### Exercise details
Select the lines below containing the word "next".

[Dataset entries]
Content starts

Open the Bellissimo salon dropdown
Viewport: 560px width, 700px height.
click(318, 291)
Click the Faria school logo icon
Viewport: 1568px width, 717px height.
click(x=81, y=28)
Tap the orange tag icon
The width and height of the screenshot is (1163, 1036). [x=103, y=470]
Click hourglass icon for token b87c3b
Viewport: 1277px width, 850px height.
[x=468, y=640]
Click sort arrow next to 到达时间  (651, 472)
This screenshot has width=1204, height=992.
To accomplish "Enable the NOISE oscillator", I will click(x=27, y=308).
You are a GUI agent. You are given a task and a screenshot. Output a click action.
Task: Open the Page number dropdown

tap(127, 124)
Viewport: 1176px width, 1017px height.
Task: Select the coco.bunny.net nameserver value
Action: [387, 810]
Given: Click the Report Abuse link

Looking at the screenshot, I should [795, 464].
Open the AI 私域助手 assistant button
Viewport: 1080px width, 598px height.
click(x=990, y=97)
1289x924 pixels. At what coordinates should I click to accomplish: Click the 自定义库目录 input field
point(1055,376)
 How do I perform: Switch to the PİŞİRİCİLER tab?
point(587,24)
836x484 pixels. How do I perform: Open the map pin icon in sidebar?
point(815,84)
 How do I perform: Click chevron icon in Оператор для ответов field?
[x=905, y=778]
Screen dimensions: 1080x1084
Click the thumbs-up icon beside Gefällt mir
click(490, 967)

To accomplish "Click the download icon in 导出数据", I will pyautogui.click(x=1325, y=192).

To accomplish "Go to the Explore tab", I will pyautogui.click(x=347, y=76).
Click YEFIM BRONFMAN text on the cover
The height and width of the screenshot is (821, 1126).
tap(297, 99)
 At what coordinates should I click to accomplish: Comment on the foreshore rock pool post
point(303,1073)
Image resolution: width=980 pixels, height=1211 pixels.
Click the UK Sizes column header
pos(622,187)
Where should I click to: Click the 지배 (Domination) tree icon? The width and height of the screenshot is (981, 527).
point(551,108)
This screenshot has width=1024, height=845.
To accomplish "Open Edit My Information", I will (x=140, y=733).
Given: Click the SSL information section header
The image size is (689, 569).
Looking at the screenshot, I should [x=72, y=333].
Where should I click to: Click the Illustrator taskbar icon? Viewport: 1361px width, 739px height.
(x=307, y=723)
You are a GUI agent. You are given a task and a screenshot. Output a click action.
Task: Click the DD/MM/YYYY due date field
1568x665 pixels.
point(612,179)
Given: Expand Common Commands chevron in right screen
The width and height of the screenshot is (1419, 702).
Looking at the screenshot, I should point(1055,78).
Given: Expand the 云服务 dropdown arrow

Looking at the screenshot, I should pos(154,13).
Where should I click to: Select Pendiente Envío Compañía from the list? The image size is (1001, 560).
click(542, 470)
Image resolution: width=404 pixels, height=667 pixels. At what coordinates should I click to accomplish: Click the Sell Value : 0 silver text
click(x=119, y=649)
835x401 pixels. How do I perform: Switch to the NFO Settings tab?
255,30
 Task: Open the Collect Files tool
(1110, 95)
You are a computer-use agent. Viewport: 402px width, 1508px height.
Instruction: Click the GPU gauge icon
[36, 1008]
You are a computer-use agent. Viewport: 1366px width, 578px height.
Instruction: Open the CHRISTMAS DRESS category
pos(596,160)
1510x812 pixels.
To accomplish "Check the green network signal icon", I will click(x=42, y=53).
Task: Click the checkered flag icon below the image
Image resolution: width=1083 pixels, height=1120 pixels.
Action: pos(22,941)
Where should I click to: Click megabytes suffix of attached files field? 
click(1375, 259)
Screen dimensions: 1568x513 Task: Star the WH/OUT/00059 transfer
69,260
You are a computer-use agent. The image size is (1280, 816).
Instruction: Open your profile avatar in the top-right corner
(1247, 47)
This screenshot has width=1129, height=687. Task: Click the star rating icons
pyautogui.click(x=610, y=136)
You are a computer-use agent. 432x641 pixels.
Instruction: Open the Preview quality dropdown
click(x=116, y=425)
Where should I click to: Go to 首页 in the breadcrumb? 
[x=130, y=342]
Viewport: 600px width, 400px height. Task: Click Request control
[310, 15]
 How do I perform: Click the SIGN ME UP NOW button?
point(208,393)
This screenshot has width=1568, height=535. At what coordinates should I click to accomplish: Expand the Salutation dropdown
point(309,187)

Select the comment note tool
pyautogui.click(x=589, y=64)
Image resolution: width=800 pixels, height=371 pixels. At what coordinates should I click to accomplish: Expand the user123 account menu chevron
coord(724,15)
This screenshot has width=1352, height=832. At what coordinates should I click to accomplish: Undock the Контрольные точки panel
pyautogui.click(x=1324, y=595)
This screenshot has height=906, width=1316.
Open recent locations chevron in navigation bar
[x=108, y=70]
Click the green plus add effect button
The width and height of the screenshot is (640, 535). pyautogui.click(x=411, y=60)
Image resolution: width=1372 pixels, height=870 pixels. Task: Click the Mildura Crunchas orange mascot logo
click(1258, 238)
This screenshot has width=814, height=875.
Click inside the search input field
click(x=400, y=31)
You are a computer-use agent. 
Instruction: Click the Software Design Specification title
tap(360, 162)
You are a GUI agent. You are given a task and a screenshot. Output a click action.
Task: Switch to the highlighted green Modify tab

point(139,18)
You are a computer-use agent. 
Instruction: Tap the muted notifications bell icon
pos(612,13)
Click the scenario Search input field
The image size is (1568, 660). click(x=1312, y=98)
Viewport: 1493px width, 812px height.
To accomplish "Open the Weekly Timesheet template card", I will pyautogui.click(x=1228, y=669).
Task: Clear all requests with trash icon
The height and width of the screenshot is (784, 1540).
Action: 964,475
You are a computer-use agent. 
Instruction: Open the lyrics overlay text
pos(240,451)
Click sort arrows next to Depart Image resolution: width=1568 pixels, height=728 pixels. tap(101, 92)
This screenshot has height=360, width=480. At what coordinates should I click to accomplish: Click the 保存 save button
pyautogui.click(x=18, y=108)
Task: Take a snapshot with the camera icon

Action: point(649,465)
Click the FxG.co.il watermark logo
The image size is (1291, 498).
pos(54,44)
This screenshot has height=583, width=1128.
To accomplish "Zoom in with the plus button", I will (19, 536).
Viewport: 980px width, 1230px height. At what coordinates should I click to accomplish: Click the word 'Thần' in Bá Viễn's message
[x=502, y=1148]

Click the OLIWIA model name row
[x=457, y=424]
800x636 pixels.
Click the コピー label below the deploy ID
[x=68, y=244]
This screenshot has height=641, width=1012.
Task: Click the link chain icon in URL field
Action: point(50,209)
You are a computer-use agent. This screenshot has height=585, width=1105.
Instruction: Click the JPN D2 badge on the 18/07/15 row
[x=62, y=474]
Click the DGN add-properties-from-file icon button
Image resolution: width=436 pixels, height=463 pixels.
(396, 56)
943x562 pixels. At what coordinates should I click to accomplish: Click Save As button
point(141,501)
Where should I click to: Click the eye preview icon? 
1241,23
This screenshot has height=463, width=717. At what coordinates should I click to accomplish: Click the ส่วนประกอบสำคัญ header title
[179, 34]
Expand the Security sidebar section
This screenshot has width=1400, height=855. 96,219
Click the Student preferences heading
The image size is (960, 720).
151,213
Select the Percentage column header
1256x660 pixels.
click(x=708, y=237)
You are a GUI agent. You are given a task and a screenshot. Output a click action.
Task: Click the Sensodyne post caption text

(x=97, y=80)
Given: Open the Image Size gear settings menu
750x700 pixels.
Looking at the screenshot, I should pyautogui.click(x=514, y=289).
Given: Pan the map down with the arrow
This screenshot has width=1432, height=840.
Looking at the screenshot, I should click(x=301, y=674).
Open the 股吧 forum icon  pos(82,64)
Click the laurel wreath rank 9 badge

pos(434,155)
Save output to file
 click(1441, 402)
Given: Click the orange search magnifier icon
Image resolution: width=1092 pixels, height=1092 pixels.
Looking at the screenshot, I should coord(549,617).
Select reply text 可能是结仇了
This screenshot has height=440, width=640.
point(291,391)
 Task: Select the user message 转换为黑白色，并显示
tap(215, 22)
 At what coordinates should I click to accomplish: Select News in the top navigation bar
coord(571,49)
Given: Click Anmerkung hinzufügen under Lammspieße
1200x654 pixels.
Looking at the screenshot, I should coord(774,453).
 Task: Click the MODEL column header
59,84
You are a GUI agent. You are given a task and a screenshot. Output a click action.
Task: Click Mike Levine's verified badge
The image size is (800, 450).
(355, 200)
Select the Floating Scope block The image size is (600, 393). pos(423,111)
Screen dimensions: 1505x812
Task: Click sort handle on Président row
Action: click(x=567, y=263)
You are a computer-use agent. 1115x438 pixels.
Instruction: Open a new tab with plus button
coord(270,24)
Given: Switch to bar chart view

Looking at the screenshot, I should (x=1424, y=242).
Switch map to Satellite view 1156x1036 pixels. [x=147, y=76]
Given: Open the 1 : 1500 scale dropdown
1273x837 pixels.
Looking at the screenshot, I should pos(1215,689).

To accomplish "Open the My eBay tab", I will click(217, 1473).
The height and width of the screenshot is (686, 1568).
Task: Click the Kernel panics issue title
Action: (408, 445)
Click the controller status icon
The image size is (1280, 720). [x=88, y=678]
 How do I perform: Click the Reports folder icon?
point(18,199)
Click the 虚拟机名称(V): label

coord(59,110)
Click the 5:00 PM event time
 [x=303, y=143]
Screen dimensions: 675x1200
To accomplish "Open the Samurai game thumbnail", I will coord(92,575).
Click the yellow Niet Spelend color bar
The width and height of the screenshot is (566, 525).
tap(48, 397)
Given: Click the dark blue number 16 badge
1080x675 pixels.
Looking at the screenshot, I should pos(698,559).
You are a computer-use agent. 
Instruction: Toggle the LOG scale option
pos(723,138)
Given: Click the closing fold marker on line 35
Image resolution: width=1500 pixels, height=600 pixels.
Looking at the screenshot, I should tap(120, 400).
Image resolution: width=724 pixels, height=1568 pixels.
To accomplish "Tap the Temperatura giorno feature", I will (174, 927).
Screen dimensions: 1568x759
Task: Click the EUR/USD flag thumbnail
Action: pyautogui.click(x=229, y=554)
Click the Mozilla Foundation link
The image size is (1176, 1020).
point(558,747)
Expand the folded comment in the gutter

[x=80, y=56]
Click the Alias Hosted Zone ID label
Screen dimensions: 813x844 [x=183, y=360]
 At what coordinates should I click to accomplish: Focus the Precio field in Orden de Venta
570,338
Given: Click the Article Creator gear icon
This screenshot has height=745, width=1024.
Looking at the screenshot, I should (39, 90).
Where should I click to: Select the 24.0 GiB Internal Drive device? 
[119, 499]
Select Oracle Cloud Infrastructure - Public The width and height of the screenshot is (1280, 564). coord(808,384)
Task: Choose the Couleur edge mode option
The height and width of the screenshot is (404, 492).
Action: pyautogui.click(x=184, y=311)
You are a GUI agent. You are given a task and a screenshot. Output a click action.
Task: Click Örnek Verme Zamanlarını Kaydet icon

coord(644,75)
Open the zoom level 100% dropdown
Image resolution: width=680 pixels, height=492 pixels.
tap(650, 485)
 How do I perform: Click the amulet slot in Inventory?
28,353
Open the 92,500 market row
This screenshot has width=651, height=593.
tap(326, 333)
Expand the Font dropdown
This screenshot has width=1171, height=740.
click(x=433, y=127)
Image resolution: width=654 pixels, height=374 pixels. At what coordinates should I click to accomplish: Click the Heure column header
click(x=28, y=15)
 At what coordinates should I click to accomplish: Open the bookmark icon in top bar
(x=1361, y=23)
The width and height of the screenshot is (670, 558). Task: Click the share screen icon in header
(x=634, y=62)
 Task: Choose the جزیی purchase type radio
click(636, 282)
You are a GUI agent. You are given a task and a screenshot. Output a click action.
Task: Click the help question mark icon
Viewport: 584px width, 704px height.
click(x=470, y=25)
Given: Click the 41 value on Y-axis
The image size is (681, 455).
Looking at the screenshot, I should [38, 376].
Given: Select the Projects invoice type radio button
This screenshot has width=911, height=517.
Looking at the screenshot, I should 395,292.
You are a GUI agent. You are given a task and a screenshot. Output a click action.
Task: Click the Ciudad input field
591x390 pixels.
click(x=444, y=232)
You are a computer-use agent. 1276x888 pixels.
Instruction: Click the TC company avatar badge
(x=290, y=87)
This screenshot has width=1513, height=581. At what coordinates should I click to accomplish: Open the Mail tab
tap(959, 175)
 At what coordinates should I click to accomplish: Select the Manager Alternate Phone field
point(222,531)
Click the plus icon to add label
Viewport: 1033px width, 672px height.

Content ends

### Result of this exercise
Click sort arrow next to 到达时间  (651, 472)
Click sort arrows next to Depart Image resolution: width=1568 pixels, height=728 pixels. tap(101, 92)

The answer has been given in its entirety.